L’an dernier, l’enquête magistrale de la journaliste Hannah Barnes (Time to Think) a levé le voile sur ce que la Dre Anna Hutchinson qualifie en conclusion du livre de véritable « scandale médical ». Barnes démontre que, si certains sont satisfaits de leur traitement, d’autres ont sombré dans la dépression, sont devenus stériles, ont connu des problèmes de croissance, des fonctions sexuelles ou de la masse osseuse. De là à dire que ces enfants ont servi de cobayes, il n’y a qu’un pas.

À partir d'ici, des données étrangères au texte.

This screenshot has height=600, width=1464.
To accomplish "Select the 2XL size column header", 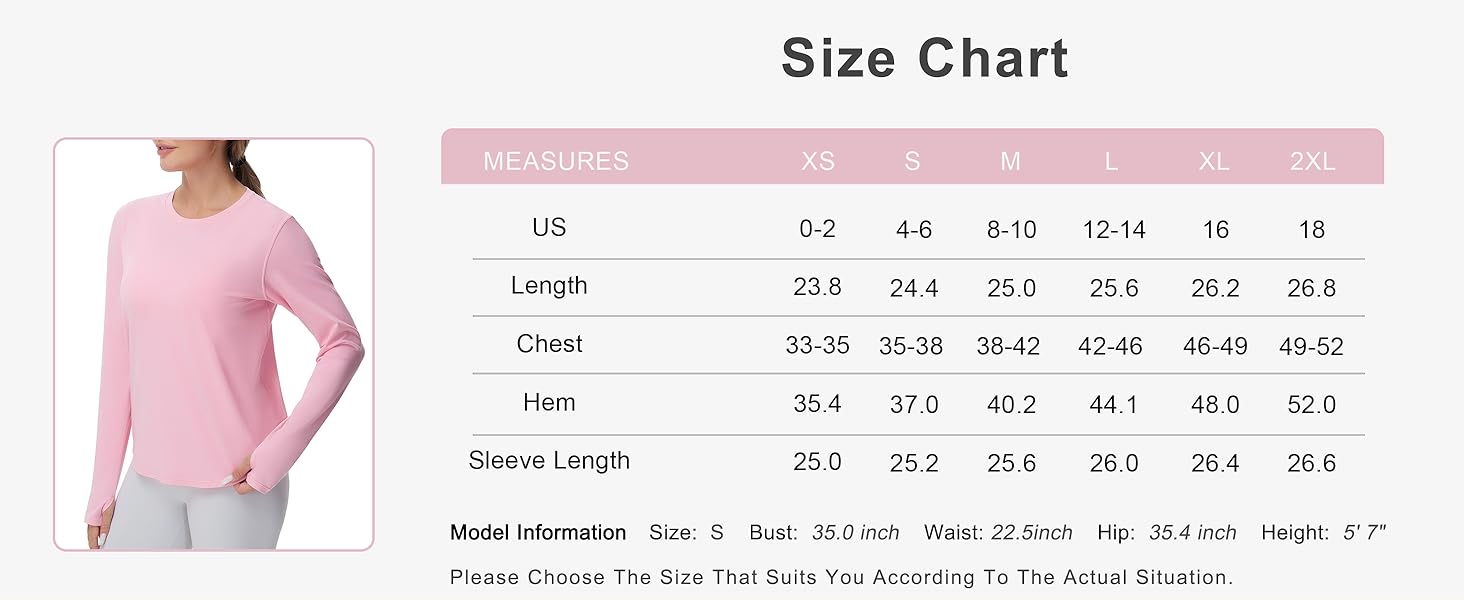I will tap(1312, 161).
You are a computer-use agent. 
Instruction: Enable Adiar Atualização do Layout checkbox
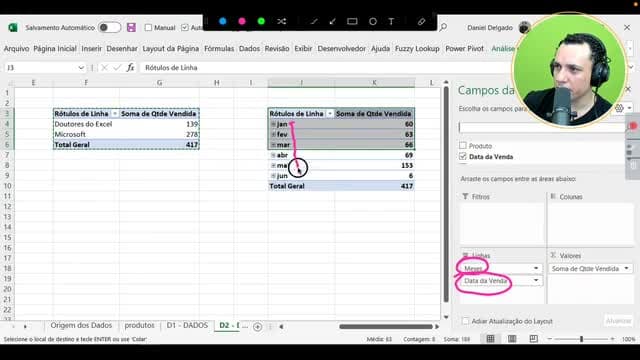click(x=465, y=321)
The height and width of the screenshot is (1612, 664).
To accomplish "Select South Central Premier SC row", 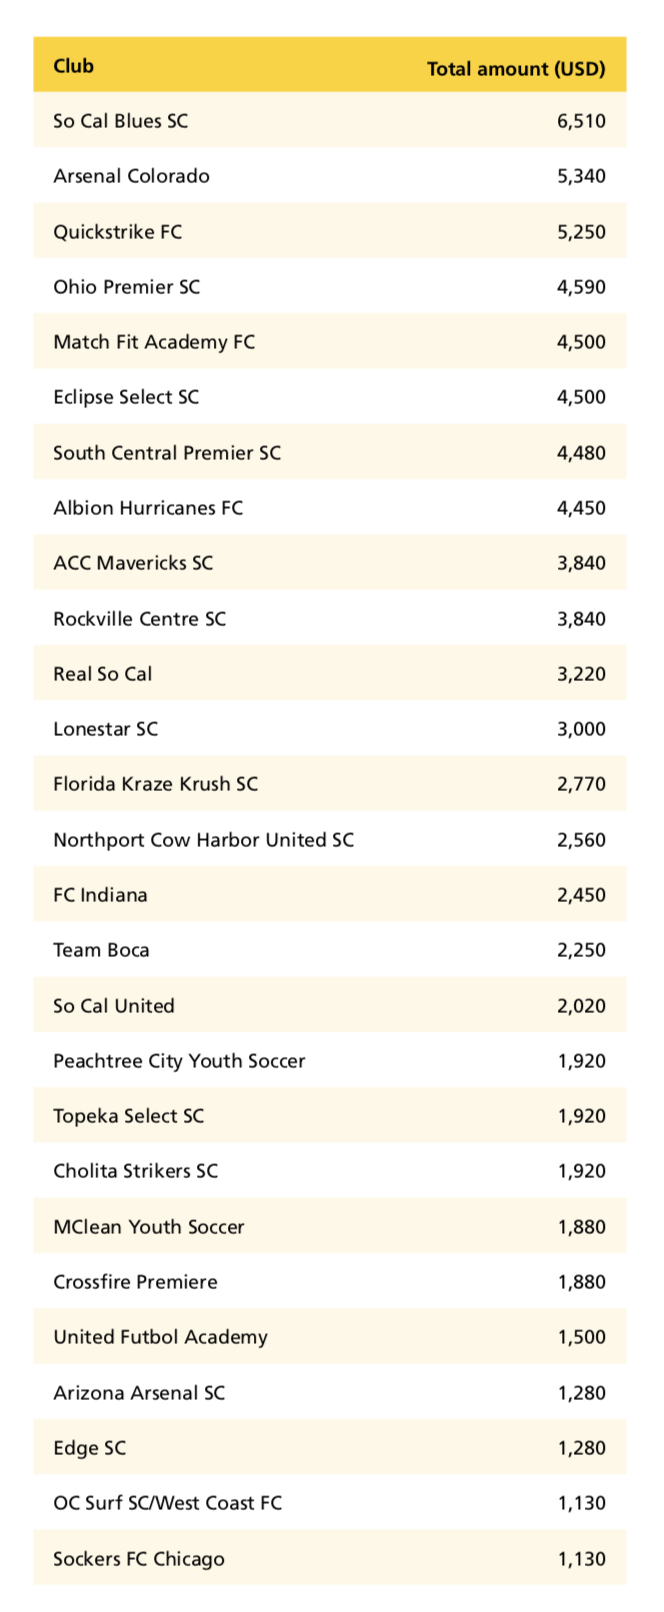I will point(330,452).
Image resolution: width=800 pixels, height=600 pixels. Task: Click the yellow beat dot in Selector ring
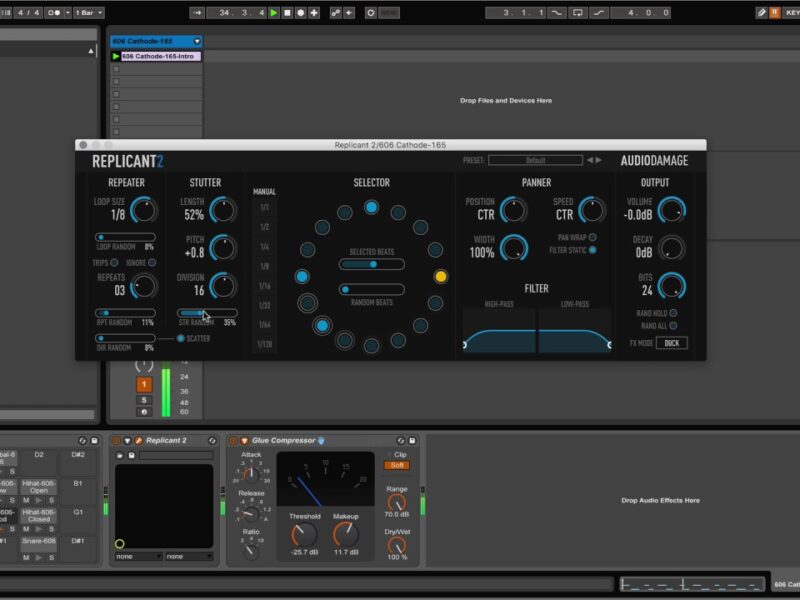pos(441,276)
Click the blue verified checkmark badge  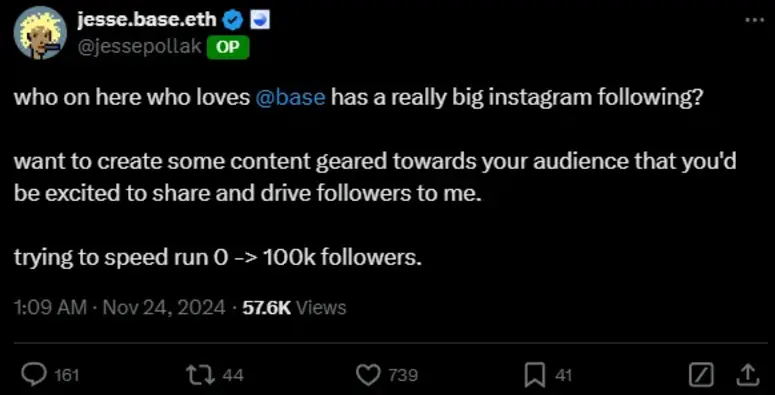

Même le pays qui fut l’un des pionniers dans le domaine, la Suède, fait aujourd’hui marche arrière. Depuis 2021, le prestigieux hôpital Karolinska, de Stockholm, refuse tout traitement hormonal aux mineurs au nom du principe de précaution, à l’exception de la recherche clinique. L’hôpital estime que ces traitements, qu’elle qualifie d’« expérimentaux », souffrent d’« un manque de fondements ». Les médecins suédois se disent aussi incapables d’expliquer
« la forte augmentation du nombre d’adolescents présentant une dysphorie de genre ces dernières années ». Leur nombre a crû de 1500 % chez les filles de 13 à 17 ans entre 2008 et 2018. Une progression que plusieurs attribuent à un phénomène de mode accentué par les réseaux sociaux.
En 2020, la Finlande décidait elle aussi de donner la priorité « aux interventions et au soutien psychologiques par rapport aux interventions médicales ». Un soutien dont on peut se demander s’il ne serait pas illégal au Canada, où la loi C-4 a interdit les thérapies visant à modifier non seulement l’orientation sexuelle, mais aussi l’identité de genre d’une personne.
Dans les pays européens, la question est dorénavant posée. Il n’y a « pas de preuves de l’efficacité » de ces traitements sur la qualité de vie des patients et il n’y en aura pas avant longtemps, disait le chef du service de chirurgie reconstructrice et esthétique de l’hôpital Georges Pompidou, Laurent Lantieri. La raison est simple : « il n’y a aucun essai randomisé » envisageable, dit-il.
Reste la question éthique. Comment justifier la médication à vie pour des enfants de même que la mutilation d’êtres humains, fussent-ils majeurs, à qui l’on retire des organes parfaitement fonctionnels ? Tout cela à un moment où les adolescents sont aussi vulnérables qu’un homard qui perd sa carapace et doit s’en fabriquer une nouvelle, disait la psychanalyste Françoise Dolto.
En Europe, le vent est en train de tourner. Au lieu d’un comité de sages, une commission d’enquête aurait peut-être été plus indiquée.